La bimba di tre anni era morta per le ferita nella caduta dal quinto piano

Fatima, rinviato a giudizio il compagno della mamma per omicidio volontario

Il 25 gennaio il via al processo in Corte d'Assise. Mohssine Azhar, 33 anni, è accusato di avere gettato dal balcone la piccola

Si terrà il 25 gennaio 2023 il processo per omicidio volontario a carico di Mohssine Azhar, attualmente in carcere. E' stato deciso nell'udienza preliminare. L'uomo rischia fino a 30 anni, l'ergastolo.

E' accusato dalla Procura di avere volontariamente gettato dal quinto piano Fatima, 3 anni, figlia della sua compagna. L'accusa gli contesta anche le aggravanti della crudeltà e dei futili motivi.

I fatti si erano compiuti nel gennaio di quest'anno, nel balcone di un appartamento al quinto piano di un condominio di via Milano, a Torino.

Secondo la Procura le perizie tecniche e mediche sono compatibili con un lancio volontario.

L'avvocato dell'uomo Alessandro Sena dice: “Il mio assistito non ha mai negato i fatti. Stavano giocano, quando la bimba le è sfuggita dalle braccia, ed è caduta.

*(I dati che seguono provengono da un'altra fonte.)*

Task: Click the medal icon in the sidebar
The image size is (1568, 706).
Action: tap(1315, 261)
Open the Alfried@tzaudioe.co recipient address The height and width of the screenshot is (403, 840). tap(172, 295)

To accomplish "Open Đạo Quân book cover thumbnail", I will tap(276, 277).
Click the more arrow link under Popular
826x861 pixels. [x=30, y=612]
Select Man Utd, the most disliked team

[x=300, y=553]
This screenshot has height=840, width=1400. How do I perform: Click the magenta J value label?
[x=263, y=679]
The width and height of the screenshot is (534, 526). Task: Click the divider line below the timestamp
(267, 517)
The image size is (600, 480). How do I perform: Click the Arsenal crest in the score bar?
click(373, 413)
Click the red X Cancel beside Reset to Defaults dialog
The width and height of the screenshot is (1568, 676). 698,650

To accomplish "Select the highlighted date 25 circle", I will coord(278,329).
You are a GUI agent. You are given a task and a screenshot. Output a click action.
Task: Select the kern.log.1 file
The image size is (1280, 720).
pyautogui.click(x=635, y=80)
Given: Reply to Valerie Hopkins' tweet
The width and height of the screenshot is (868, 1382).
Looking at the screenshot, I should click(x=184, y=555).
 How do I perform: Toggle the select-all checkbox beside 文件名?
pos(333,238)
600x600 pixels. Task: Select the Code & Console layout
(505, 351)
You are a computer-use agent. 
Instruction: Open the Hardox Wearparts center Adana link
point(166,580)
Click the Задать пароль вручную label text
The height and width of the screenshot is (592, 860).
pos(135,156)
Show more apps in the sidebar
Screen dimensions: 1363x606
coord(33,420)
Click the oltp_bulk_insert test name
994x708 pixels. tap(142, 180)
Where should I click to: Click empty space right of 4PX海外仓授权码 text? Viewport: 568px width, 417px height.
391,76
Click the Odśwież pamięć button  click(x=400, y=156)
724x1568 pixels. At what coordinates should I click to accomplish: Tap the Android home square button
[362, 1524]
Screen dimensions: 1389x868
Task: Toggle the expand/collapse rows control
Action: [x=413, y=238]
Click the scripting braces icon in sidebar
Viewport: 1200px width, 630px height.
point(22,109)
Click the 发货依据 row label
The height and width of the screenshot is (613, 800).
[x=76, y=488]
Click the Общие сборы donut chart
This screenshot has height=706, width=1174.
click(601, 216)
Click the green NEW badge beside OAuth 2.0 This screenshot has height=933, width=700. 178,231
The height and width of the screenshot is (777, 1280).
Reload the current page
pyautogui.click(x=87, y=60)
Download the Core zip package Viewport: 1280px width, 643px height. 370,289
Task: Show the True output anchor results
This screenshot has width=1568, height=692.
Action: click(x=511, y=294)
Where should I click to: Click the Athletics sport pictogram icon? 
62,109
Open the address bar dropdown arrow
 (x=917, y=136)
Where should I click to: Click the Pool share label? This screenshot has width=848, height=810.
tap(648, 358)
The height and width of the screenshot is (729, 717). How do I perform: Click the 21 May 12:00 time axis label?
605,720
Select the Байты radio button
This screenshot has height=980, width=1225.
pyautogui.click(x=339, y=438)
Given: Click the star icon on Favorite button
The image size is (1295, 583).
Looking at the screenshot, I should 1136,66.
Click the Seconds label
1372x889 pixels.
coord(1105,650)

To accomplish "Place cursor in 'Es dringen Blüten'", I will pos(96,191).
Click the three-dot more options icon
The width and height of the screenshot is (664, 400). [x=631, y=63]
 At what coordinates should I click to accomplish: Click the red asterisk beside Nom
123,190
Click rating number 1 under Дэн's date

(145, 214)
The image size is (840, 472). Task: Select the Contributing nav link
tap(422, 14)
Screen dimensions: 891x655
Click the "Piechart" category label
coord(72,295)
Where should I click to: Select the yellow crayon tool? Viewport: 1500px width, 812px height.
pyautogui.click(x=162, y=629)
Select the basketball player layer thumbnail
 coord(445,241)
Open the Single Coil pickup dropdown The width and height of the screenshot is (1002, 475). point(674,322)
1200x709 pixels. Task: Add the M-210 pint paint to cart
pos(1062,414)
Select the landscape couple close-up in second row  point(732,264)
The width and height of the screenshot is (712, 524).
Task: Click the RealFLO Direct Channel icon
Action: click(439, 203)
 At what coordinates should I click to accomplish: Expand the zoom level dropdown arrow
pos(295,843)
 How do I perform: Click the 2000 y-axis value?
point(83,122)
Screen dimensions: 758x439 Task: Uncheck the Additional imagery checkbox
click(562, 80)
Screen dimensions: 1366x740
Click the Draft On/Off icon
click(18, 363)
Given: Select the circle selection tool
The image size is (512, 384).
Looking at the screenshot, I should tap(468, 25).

Ma non lo ha fatto apposta”.

Nell'udienza preliminare Azhar non era presente. Seguirà in presenza - dice il suo Legale - il processo. Ma dal carcere si dice affranto, pentito e - dice il suo avvocato - viene seguito da uno psicologo.

Presente come parte offesa la mamma di Fatima, Lucia, che non ha voluto parlare con i giornalisti e che a fine udienza se n'è andata con la sua Avvocata.

Durante le indagini preliminari, la donna agli investigatori aveva detto: Mohssine l'ha gettata sotto apposta, avevamo litigato, era arrabbiato.